In the history of America’s birth, the names of James Madison, Thomas Jefferson and Alexander Hamilton, Honorable William Findley, along with other founding fathers, are shining stars. Nonetheless, few Americans today would recognize the extraordinary influence on those “fathers” by such men as Adam Smith, Thomas Reid (one of the founders of Common Sense Philosophy), David Hume, and other philosophers of the Scottish Enlightenment. Along this pillars of Enlightenment thought, another Scotsman closely influenced American education, religion and politics in the Revolutionary era: Reverend John Witherspoon, the forgotten founding father, as Jeffry Morrison succinctly states in John Witherspoon and the Founding of the American Republic (University of Notre Dame Press, 2007).The Enlightenment was crucial in the development of almost every aspect of colonial, revolutionary and republican America. During and after the American Revolution, many of the core ideas of the Enlightenment were the basis for the Declaration of Independence, the Articles of the Confederation and the Federal Constitution, the founding documents of the United States. In Scottish (as well as French) Enlightenment, America’s framers found the philosophical principles and authority for new ways of thinking about governmental structure, economic development, the relationship with religion, the promotion of reason, freedom from oppression, and natural rights. Therefore, one of the fundamental historical and cultural debts that the United States has as a nation, is to the extraordinary Scottish thinkers of the Enlightenment and the scots immigrants who were educated and molded under those ideas. Witherspoon was one of those figures.

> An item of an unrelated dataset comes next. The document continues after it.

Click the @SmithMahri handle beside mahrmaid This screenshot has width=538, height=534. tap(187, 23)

The three major areas of concern for Scottish philosophers were moral philosophy, history and economics. In moral philosophy, the main question was whether the acquisitive ethics of capitalism could be made compatible with traditional virtues of sociability, sympathy and justice. Reflecting on History, a bit more than a century before Auguste Comte (the father of Sociology), the Scots had a tendency to come with the notion of the “natural progress” of civilization. For instance, Adam Smith -before Karl Marx- envisaged history as progressing through economic stages, attended by political and social structures.
On political economy, Hume identified commerce as the main engine of economic growth, with jealousy of trade and the misuse of money and credit as its main obstacles. Ferguson’s (1767) division of labor added another dimension. The intellectual efforts of the Scottish scholars, led Voltaire -one of the most celebrated thinkers of the Enlightenment (and who coined the concept of Enlightenment)- to note that “we look to Scotland for all our ideas of civilization” (‘Nous nous tournons vers l’Écosse pour trouver toutes nos idées sur la civilisation’).

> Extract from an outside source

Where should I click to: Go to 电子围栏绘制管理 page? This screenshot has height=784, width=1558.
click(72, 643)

The reason for the Scottish Enlightenment, however, is a debate for another time. The importance and historical significance of the episode is for today. Walking down the Royal Mile in Edinburgh you will come across a statue of the Scottish philosopher David Hume, arguably the greatest philosopher of his time, if not all time.
Although originally hailing from Ninewells, Berwickshire, he spent the majority of his time in Edinburgh. He considered such subjects as morality, conscience, suicide and religion. Hume was a skeptic and although he always avoided declaring himself an atheist, he had little time for miracles or the supernatural and instead focused on the potential of humanity and the inherent morality of the human race.

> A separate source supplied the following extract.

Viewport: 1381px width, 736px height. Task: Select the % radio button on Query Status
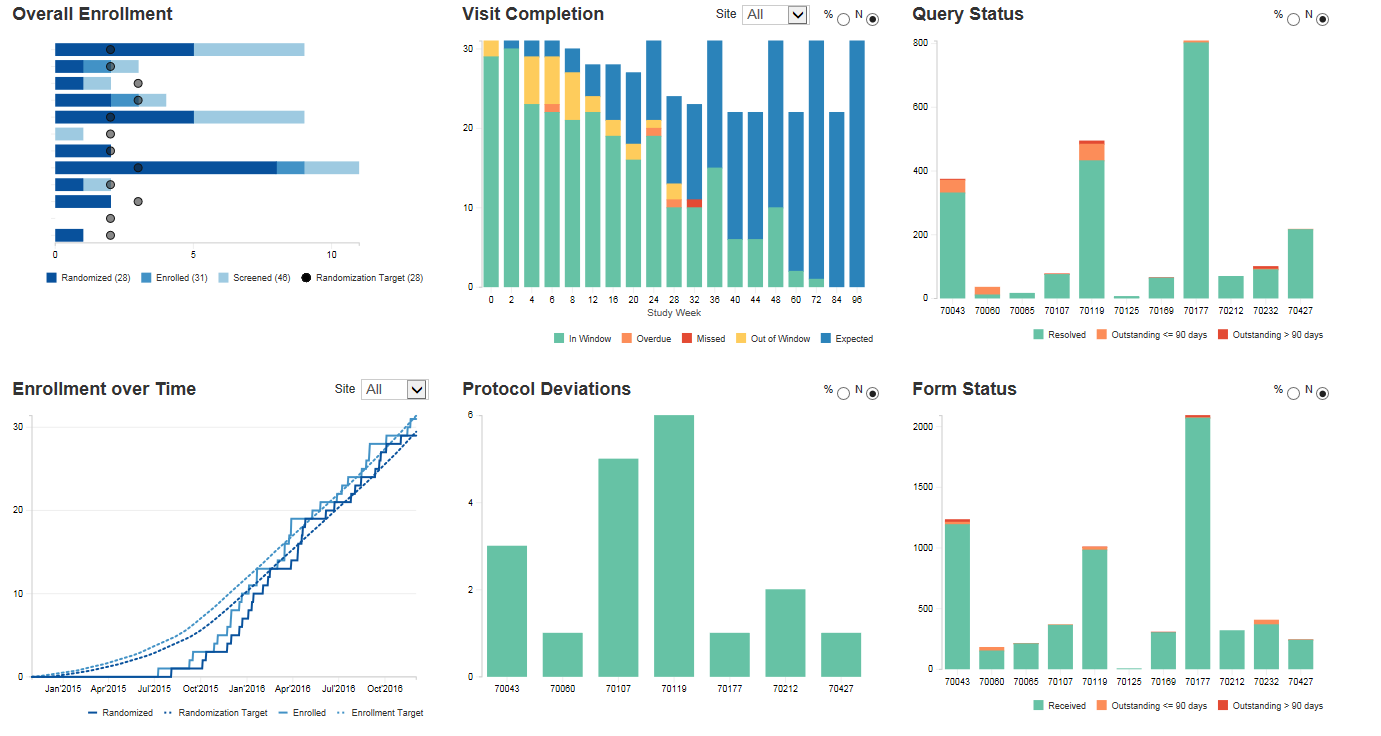1292,17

This did not go down particularly well at the time as the majority of Scotland, and indeed the rest of Great Britain and Europe were very religious. Hume was a gentle individual; he allegedly died peacefully in his bed still having not given an answer on his faith, and did so without upsetting the bowl of milk in his lap. The legacy of his discourse lives on however and he is credited with some of the finest thinking of his time.
The Scottish Enlightenment was centered on the Universities of Edinburgh, Glasgow and Aberdeen. According to Tom Devine, “Scholars, born and educated in Scotland, sought to understand the natural world and the human mind. They wanted to improve the world through new ideas, discoveries and inventions.” He is the Scotland’s preeminent historian, whose presentation of Scottish history captured the public’s imagination through several bestselling books. The teaching career of Professor Sir Tom Devine spanned 45 years at the universities of Edinburgh, Glasgow and Aberdeen. Although now retired from university life, he continues to produce new books shedding light on Scotland’s past.